Now, however, we reach the squash stage: There are a number of simultaneous processes we have to carefully carry out at the same time, but without any of them getting too far ahead of the others, lest the whole thing falls apart. The key stake-holders are all involved in these stages, because to put it simply:

  • We can't switch on unrestricted access to wifi until we have students agreeing to how it will be used
  • We can't allow students to use their devices willy-nilly (stop me if I get technical) without showing them how to use them responsibly in an educational context, to assist their learning
  • We can't teach them how powerful these tools are for learning unless we have teachers trained in the use of SMART devices and pedagogy
  • We can't expect the teachers to also be trained up in the potential technical problems associated with different devices, so we have to train up digital leaders to assist in technical matters
  • And we can't do any of this without the rationale for it being clear to the parents themselves, who are otherwise quite within their rights to wonder how their children can learn in a class where they are allowed mobile devices out when these very same devices are exactly what prevents them getting any form of decent conversation out of their offspring once they get home at night!!
You get the idea. Lots of people to get on-board, lots to work out in terms of the order in which to do this. So this is our priority list:

Digital Leadership training:

Before students start using the devices for learning, the teachers need to be ready to use them, and need to be able to overcome a range of technical obstacles in their way. You may be lucky enough to have a great team of techies in your school to be able to help out with this, but frankly, even with the best will in the world, once there are 1500 plus devices around the place, they're in it way beyond their eye-balls. Our strategy is to train a crew of digital leaders across all years whose job it will be to assist in two key ways:
  1. With basic device problems, functionality, logins, printer problems etc
  2. With helping the teachers source ideas for using the new technology in learning
If we can get at least one digital leader in every classroom across each year, the teacher hopefully shouldn't need to worry about stopping the entire lesson because "Sir, my phone's not working!" The teacher will have enough on their plate without having to worry about that, and moreover, the less confident a teacher is, the fewer obstacles it will take before they jack it all in as unworkable, new-fangled etc etc. The role of digital leaders is to shoulder those technical responsibilities, and that will take a lot of training.

Staff Training:

Our next stage in our school is to get a group of digital enthusiasts together to lead the initiative further. We could call these "dangerous teachers". We could equally call them "canon fodder" I guess, but let's stay positive! These need not, and ideally should not, be tech-experts. Restricting this part of the project to the tech-savvy will alienate anyone else too easily, and make it seem like a clique of "boys with toys", at the risk of stereotypical gender generalisation. Better to have a cross-curricular range of gifted enthusiastic amateurs who know the potential, and want to develop it.

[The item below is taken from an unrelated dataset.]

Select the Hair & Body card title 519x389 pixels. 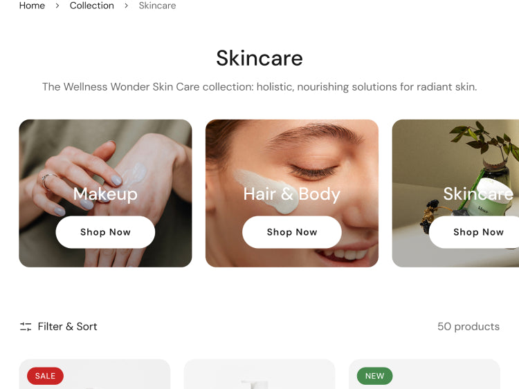point(292,193)
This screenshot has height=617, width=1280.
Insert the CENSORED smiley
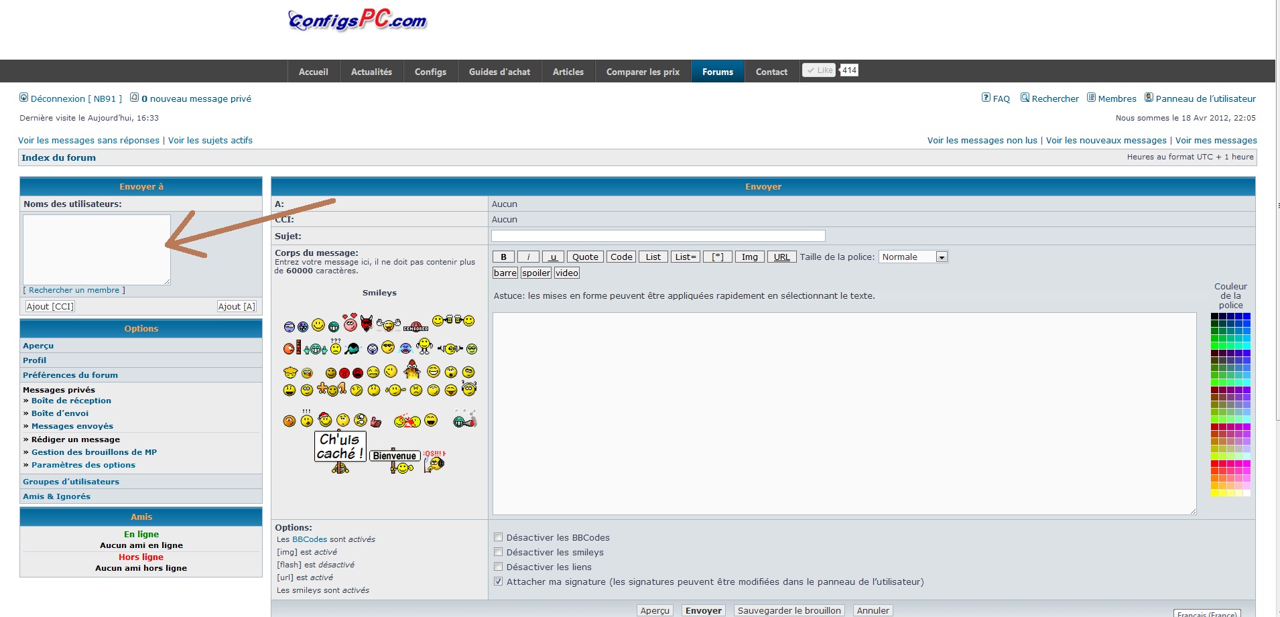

Staff who are developing new pedagogies need time to experiment and explore. That would go for any new idea, whether it be co-construction, SOLO Taxonomy, Flipped learning or whatever. All the more so for SMART Learning. Not only do they need time to get to grips with a device, but they then need time to work out how it fits into their curriculum, what the potential for it is. Mark Anderson (@ICTEvangelist) has written some superb guidance on how to move mobile device use through a variety of stages from the enhancement of teaching to its transformation, and teachers who are taking on this challenge will have to work their way gradually through these stages to get the best out of them.

In a BYOD environment, teachers wil initially be looking at web-based tools which anyone can access no matter what device, and then be looking at more specific apps for certain tasks, some of which may be exclusive to certain platforms. At the moment, there are a great many apps I use on iPads which are simply not available on Android, but others may be, and teachers will go on to explore those, as well as eventually looking at subject-specific apps. All of this takes time and regular training, which is why the teachers shouldn't also have to worry about the technical side of things going wrong, hence the digital leadership programme.

Once the teachers feel comfortable with their devices, and their potential, it can easily be made part of those digital leaders' remits to ask what departments' needs are, and to find possible solutions to present to the teachers, almost reversing the teacher-student relationship.

For me, this is one of the most crucial areas of staff training: To get them to accept that in a fast-moving, hi-tech world, they are no longer the "sage on the stage". If teachers have the humility to accept that they may not know something, but that by working with students there will be a way to find out, they will establish strong collaborative relationships which could mark a fundamental shift in the way students see the relationship too. When students and teachers are brought down to the same sort of level, the focus on learning and progress becomes much sharper, with both parties constantly interrogating the path they're taking, and the tools they're using.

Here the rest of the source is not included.